George Albert Ralphs (September 23, 1850 - June 21, 1914) was an American businessman. He founded the Ralphs supermarket chain in Southern California, with the help of his brother Walter.

==Early life and career==
George Albert Ralphs was born in Joplin, Missouri, in 1850. His family moved to California on a prairie schooner and a yoke of oxen when he was a boy. Once he was settled in San Bernardino, George Ralphs was trained as an expert bricklayer and even developed a reputation as the "Champion Bricklayer of California".

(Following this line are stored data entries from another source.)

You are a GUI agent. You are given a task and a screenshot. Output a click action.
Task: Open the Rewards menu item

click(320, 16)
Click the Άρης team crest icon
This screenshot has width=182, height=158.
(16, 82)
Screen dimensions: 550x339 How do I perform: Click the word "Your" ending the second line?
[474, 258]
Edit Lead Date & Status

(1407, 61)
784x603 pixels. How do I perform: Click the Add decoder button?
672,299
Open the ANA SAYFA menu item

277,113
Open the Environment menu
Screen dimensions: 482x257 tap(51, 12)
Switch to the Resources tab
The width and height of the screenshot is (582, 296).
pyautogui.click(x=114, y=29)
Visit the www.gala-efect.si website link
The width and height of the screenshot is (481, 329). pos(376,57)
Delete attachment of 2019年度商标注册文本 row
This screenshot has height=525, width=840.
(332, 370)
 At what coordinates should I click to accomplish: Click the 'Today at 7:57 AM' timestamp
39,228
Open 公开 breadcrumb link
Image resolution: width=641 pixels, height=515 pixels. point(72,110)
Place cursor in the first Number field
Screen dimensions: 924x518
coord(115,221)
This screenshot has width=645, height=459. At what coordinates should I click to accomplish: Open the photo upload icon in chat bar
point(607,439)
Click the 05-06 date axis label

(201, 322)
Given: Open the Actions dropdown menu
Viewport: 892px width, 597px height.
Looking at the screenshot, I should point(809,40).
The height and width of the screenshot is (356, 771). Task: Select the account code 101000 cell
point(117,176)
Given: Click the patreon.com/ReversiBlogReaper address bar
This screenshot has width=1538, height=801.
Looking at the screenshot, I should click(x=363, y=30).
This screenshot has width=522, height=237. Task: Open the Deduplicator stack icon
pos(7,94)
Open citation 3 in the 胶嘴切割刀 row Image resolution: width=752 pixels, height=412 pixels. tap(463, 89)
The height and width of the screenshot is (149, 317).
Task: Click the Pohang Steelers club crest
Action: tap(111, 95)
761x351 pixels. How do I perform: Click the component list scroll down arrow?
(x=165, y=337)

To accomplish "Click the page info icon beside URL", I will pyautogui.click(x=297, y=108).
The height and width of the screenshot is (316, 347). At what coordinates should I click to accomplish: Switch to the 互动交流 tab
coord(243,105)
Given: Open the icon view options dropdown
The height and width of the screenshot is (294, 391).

Ralphs also worked in Los Angeles. After losing an arm in an accident, he gave up bricklaying and found work as a clerk in a small grocery store. In 1873, he had saved enough money to purchase his own grocery at Sixth and Spring Streets. He opened his first store, Ralphs and Francis, in 1873, in the Spring Street Financial District of Los Angeles with S. A. Francis. From then on, Ralphs prospered, operating three of the largest stores in Los Angeles. In 1879, Ralphs bought Francis's share of the company for $2,000, took his brother Walter as a business partner, and renamed their business Ralphs Brothers. The company was incorporated in 1909 as Ralphs Grocery Company. Today, Ralphs supermarkets are owned by the Kroger Company, with locations in Los Angeles, Orange, San Diego, Ventura, Riverside, and San Bernardino counties.

==Personal life==
Ralphs married Wallula Von Keith on July 23, 1896. The couple had two children, Annabell and Albert George. Albert later became the vice president and manager of Ralphs Grocery Company.

==Death==
On June 21, 1914, Ralphs was with his family for a weekend trip to the San Bernardino Mountains. While taking a walk with his wife in Waterman's Canyon, Ralphs stopped to rest on top of a boulder. As he attempted to help his wife up to sit beside him, the boulder became dislodged and began rolling down the mountain side along with Ralphs. In the process, one of his legs got caught and was severely injured. He was taken to Ramona Hospital (now known as Community Hospital of San Bernardino) where he underwent surgery to have his injured leg amputated. Ralphs awoke from the surgery and spoke to his wife for a few minutes, but died of shock later that afternoon.

Ralphs's body was shipped back to Hollywood where he and his family lived. His funeral was held on June 24. He was buried in Evergreen Cemetery in Los Angeles.